Re: bash script function to parse config files

^ ^^Right, I was trying to stick with bash builtins only, just for the feelgood factor I suppose. Sed, awk and grep are pretty fast, though I don't think I was up for invoking python just to parse an ini file. Scouring the interwebs the same Stackoverflow pages come up, and I did run into that huge bash ini parser on github, but I thought it was a bit over the top. With a couple of smallish limitations I think my function works alright, and ought to be fairly safe, though it would be nice to have a second opinion on that.
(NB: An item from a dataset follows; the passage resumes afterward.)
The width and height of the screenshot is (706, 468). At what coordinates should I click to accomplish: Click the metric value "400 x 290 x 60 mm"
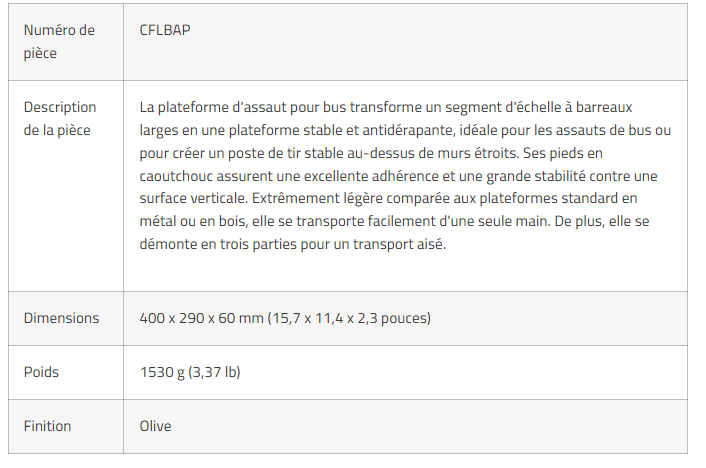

If you don't need to put the configs into arrays but just set individual variables then this smaller function seems to do the job:

# Usage: parse_config_vars <file>
# No arrays, just read variables individually.
# Preexisting variables will be overwritten.
parse_config_vars(){
    [[ -f $1 ]] || { echo "$1 is not a file." >&2;return 1;}
    local line key value entry_regex
    entry_regex="^[[:blank:]]*([[:alnum:]_]+)[[:blank:]]*=[[:blank:]]*('[^']+'|\"[^\"]+\"|[^#]+)"
    while read -r line
    do
        [[ -n $line ]] || continue
        [[ $line =~ $entry_regex ]] || continue
        key=${BASH_REMATCH[1]}
        value=${BASH_REMATCH[2]#[\'\"]} # strip quotes
        value=${value%[\'\"]}
        value=${value%${value##*[![:blank:]]}} # strip trailing spaces
        declare -g "${key}"="${value}"
    done < "$1"
}

If you can describe the kind of line you're looking for as a regular expression, and enclose the bits you want to extract in ( ) , then bash has this nice array ${BASH_REMATCH} which holds all the matches and makes the rest of the code quite easy.


John
--------------------
( a boring Japan blog , Japan Links, idle twitterings  and GitStuff )
In case you forget, the rules.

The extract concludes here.